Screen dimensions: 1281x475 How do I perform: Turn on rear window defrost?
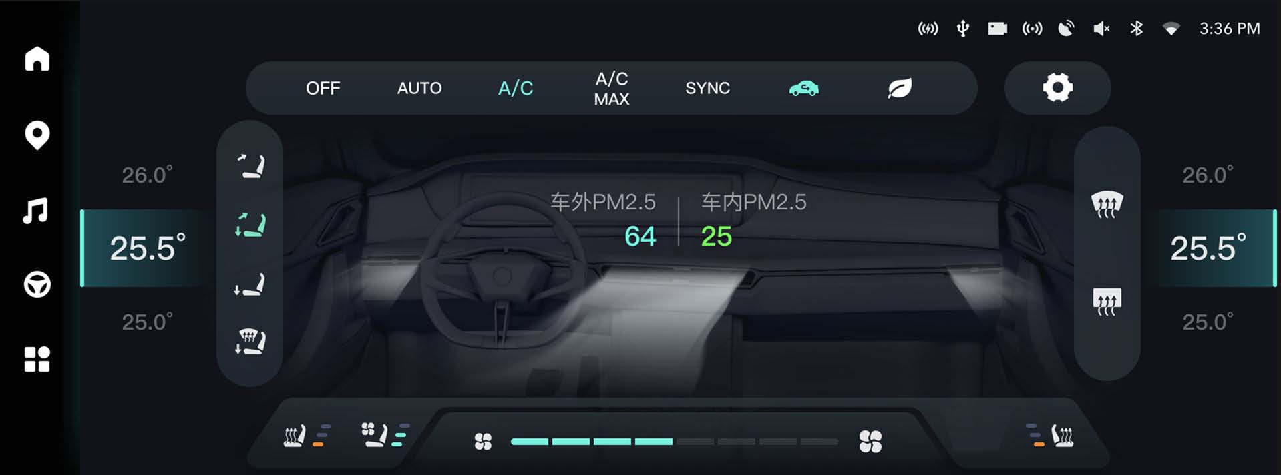[x=1107, y=302]
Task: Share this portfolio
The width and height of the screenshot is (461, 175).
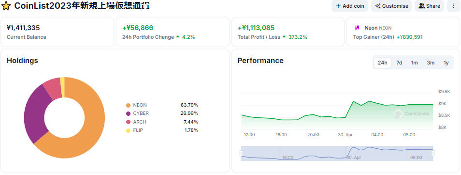Action: pos(430,6)
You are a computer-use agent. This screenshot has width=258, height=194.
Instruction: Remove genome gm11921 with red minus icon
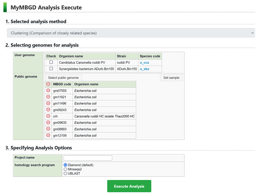48,97
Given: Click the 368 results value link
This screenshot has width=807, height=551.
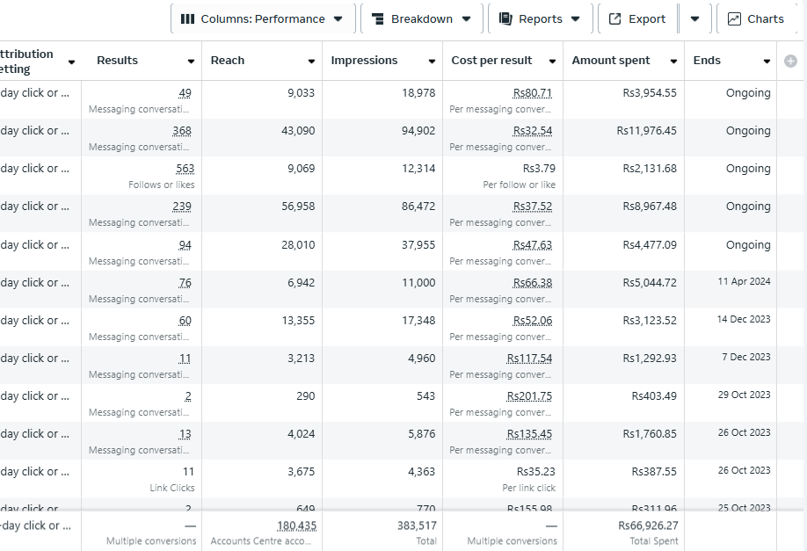Looking at the screenshot, I should click(182, 131).
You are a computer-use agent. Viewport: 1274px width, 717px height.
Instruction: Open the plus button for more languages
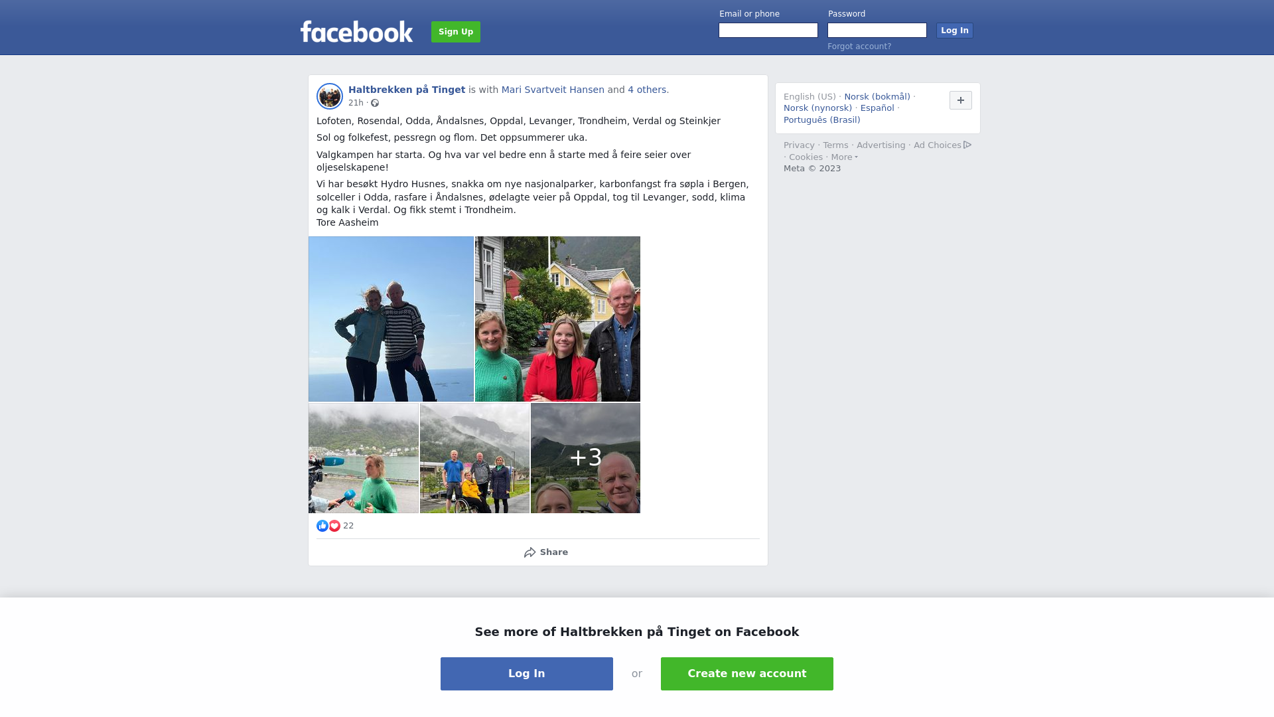point(960,100)
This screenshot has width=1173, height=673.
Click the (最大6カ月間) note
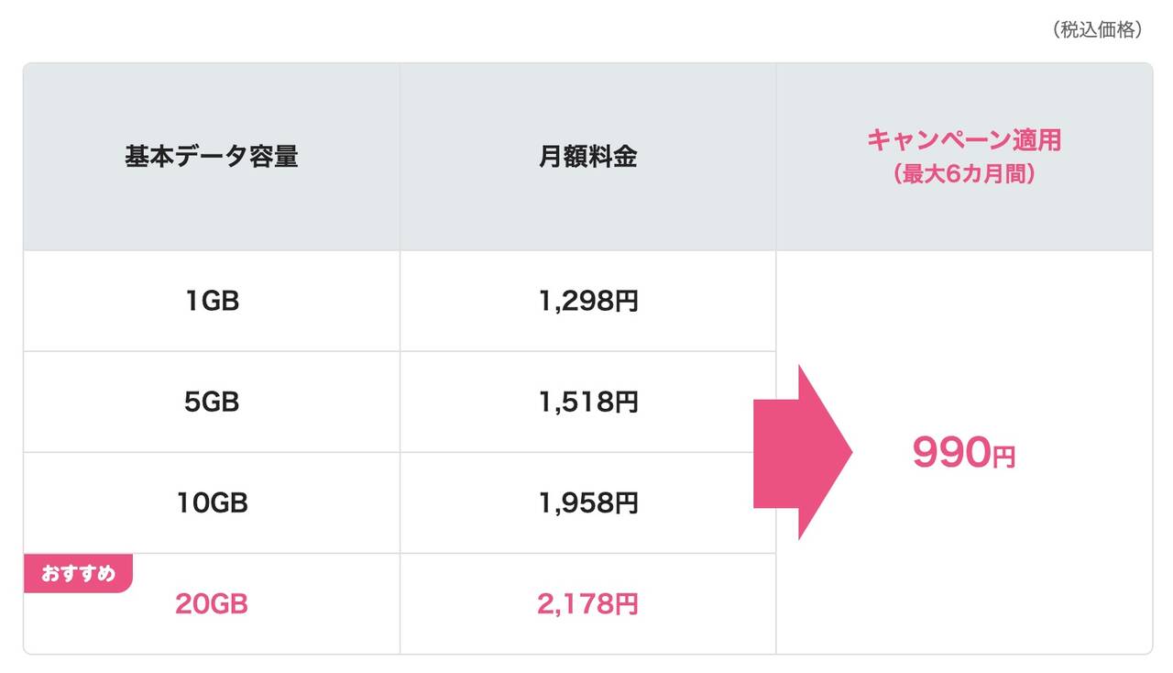(x=964, y=174)
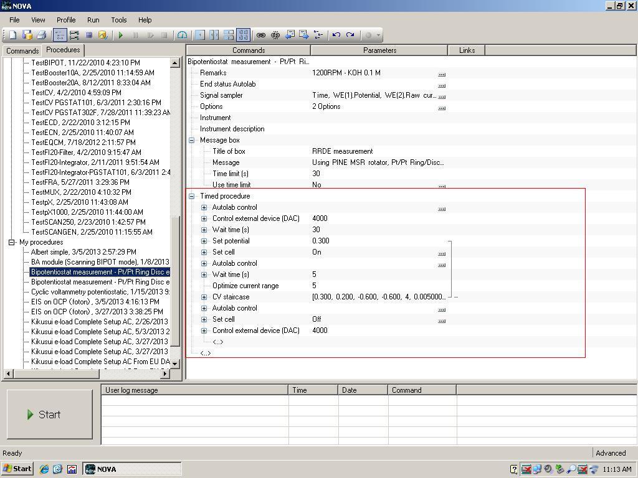This screenshot has width=638, height=478.
Task: Collapse the Message box node
Action: point(192,140)
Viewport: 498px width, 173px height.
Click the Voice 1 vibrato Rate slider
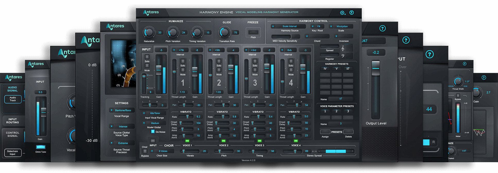coord(186,117)
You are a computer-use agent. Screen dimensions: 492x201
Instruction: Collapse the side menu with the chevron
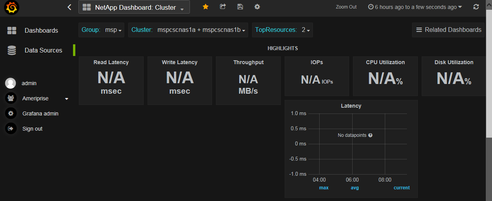69,7
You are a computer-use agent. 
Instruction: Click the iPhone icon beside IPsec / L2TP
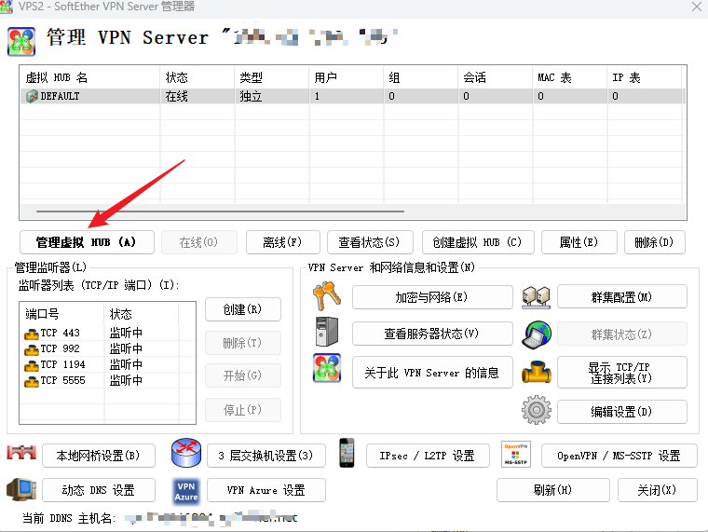click(347, 455)
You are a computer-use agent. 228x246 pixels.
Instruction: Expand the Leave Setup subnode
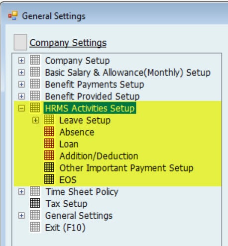pyautogui.click(x=36, y=120)
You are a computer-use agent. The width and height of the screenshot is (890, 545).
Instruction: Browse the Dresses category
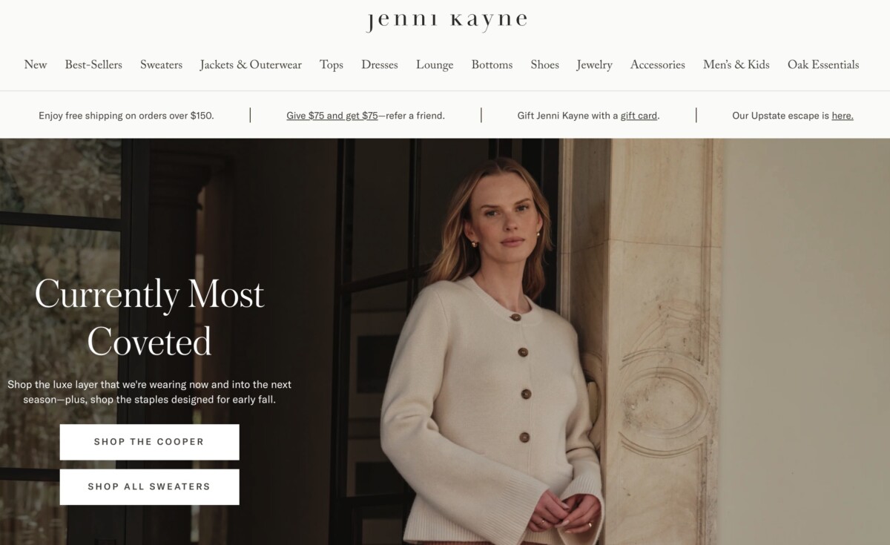380,65
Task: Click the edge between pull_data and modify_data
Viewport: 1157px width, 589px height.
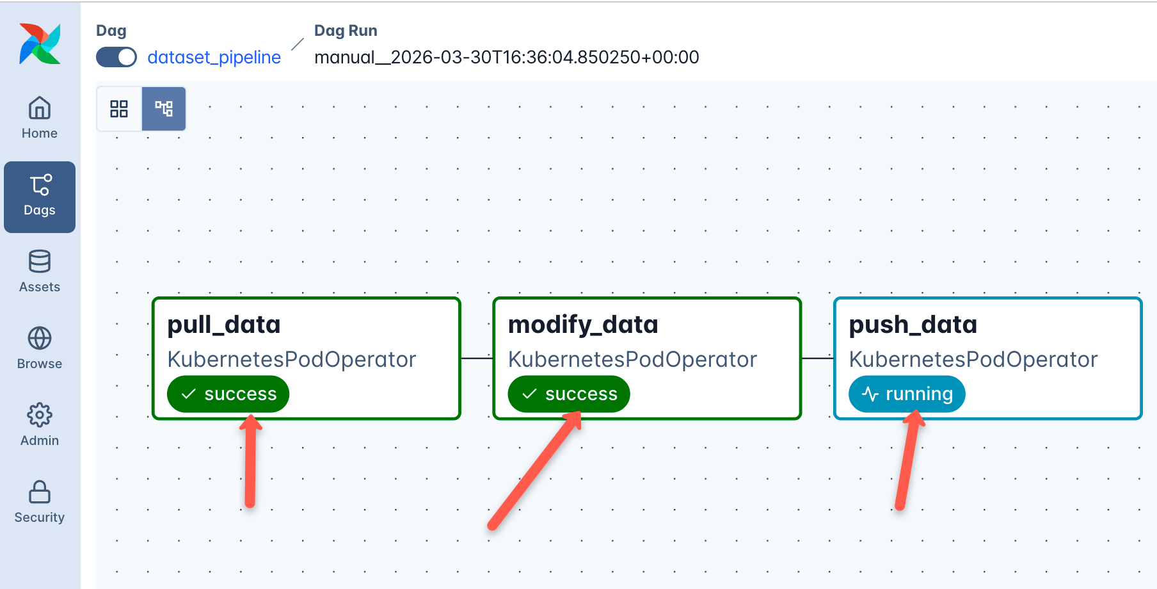Action: 477,359
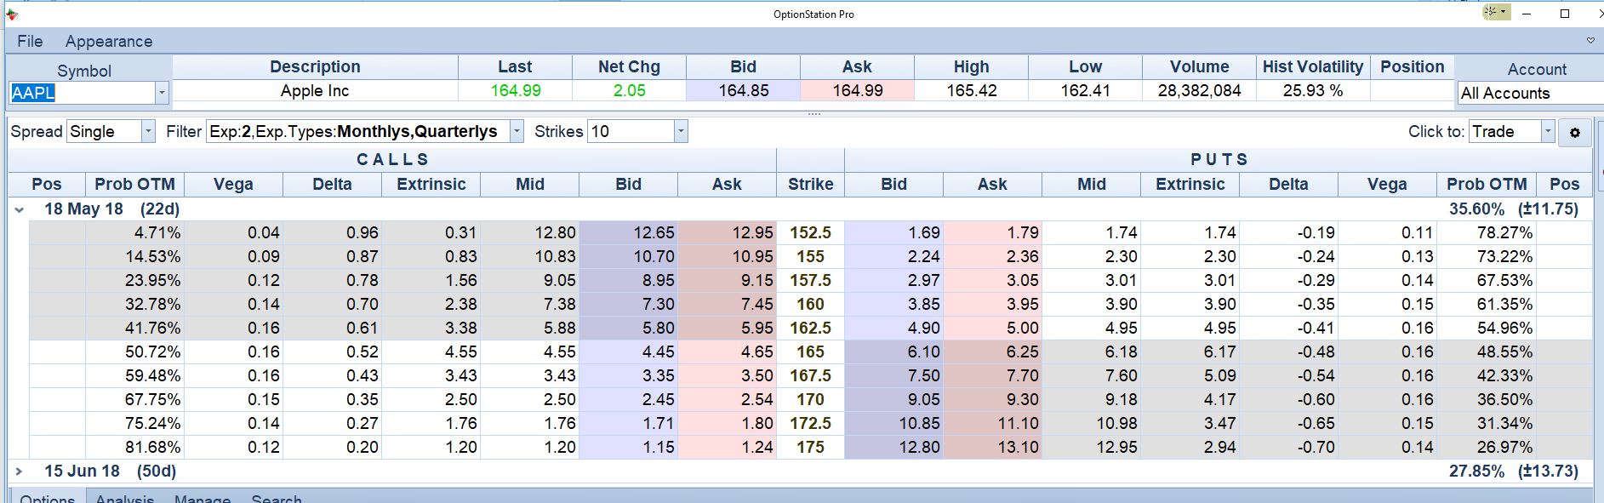Collapse the 18 May 18 expiration
The height and width of the screenshot is (503, 1604).
pos(20,209)
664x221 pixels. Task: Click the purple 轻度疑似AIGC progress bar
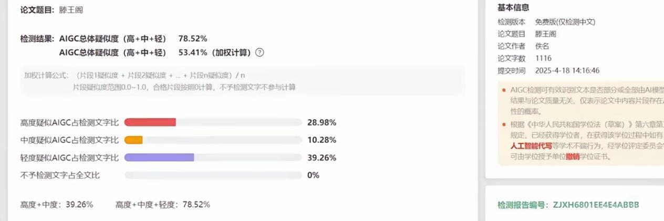click(x=159, y=157)
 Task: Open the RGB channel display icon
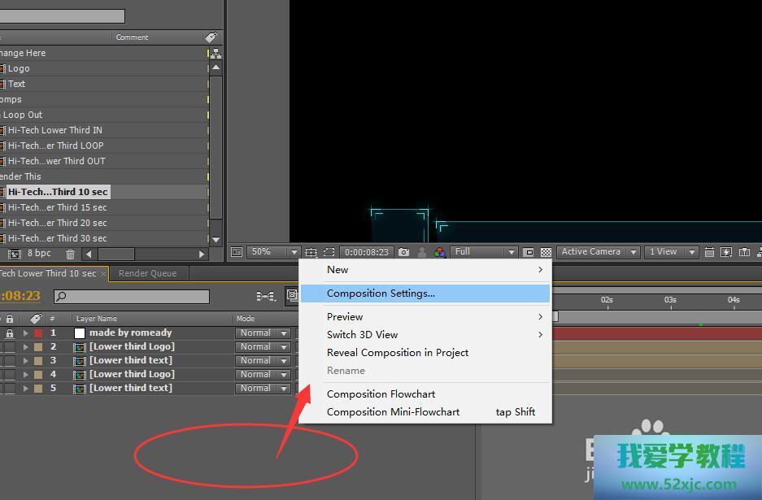click(440, 253)
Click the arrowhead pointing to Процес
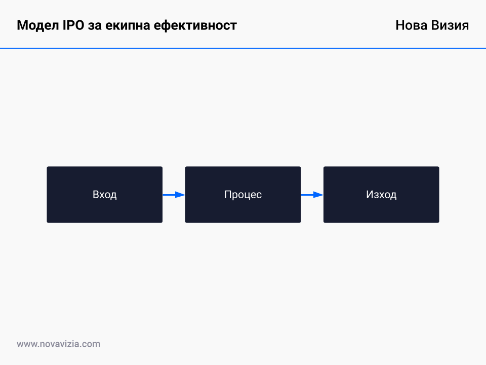The width and height of the screenshot is (486, 365). coord(182,194)
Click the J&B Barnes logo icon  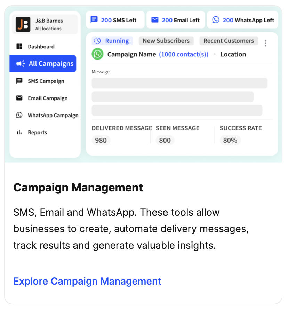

● ● ● ● ●

> [Work order] What lines in the material include the string "computer"? Pull each one out.

> [Exercise solution]
You are a computer-use agent. This screenshot has width=258, height=194.
You are a computer-use agent. Viewport: 1274px width, 717px height.
You are a computer-use agent. Screen dimensions: 492x201
You are a computer-use agent. 
You are a computer-use agent. 228x246 pixels.
You are a computer-use agent. The width and height of the screenshot is (890, 545).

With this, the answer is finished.